The Highland Witch (entitled Corrag or Witch’s Light in some countries) by Susan Fletcher is based on the events of the 1692 Glencoe Massacre of Clan MacDonald, told from the perspective of a outsider named Corrag. The massacre occured after the MacDonald Clan swore their oath (albeit by a forced hand) to King William “too late,” subsequently solidifying the Jacobite cause in Scotland for years to come. Corrag’s tale is framed in that the story begins with her in jail awaiting execution while she tells her story to Charles Leslie, who in reality published the story of the Glencoe Massacre.

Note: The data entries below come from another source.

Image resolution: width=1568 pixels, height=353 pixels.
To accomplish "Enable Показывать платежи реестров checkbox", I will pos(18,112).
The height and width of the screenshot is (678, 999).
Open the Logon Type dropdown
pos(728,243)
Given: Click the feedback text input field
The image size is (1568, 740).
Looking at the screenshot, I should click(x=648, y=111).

Originally from England, Corrag races north to Scotland at the request of her mother who is about to be hanged for witchcraft. By association, Corrag herself is viewed as a witch given her knowledge of herbs, healing, and her sensitive focus toward the natural world. Corrag’s grey mare takes her north, and the bond she shares with the animal (and the many she meets thereafter) is deep and heartbreaking. In fact, this entire novel is heartbreaking. Susan Fletcher’s writing style and her description of very specific details otherwise overlooked are astoundingly original and heartwrenching.
I wasn’t expecting this novel, but in a good way. Fletcher’s style and prose are unlike anything I’ve ever read–so much so that this novel brought actual tears to my eyes TWICE. Yes, I’ve read a lot of well done and beautiful books, but very rarely have I actually shed tears. I would love to adapt this book into a screenplay, as I saw it playing out like a thought Jane Campion film.
The way Corrag tells her tale to Charles Leslie is through heart and feeling, and by extension these are the same ways in which the reader can feel so deeply her apprpeciation of the small beauties in life, her unrequited love, and her peace in loneliness.
Whether Corrag was a real historical figure or not, we may never know. Scottish folklore tells of a Highland witch named Corrag who tried to warn the MacDonald Clan about the impending British attack, but many did not believe her and were killed.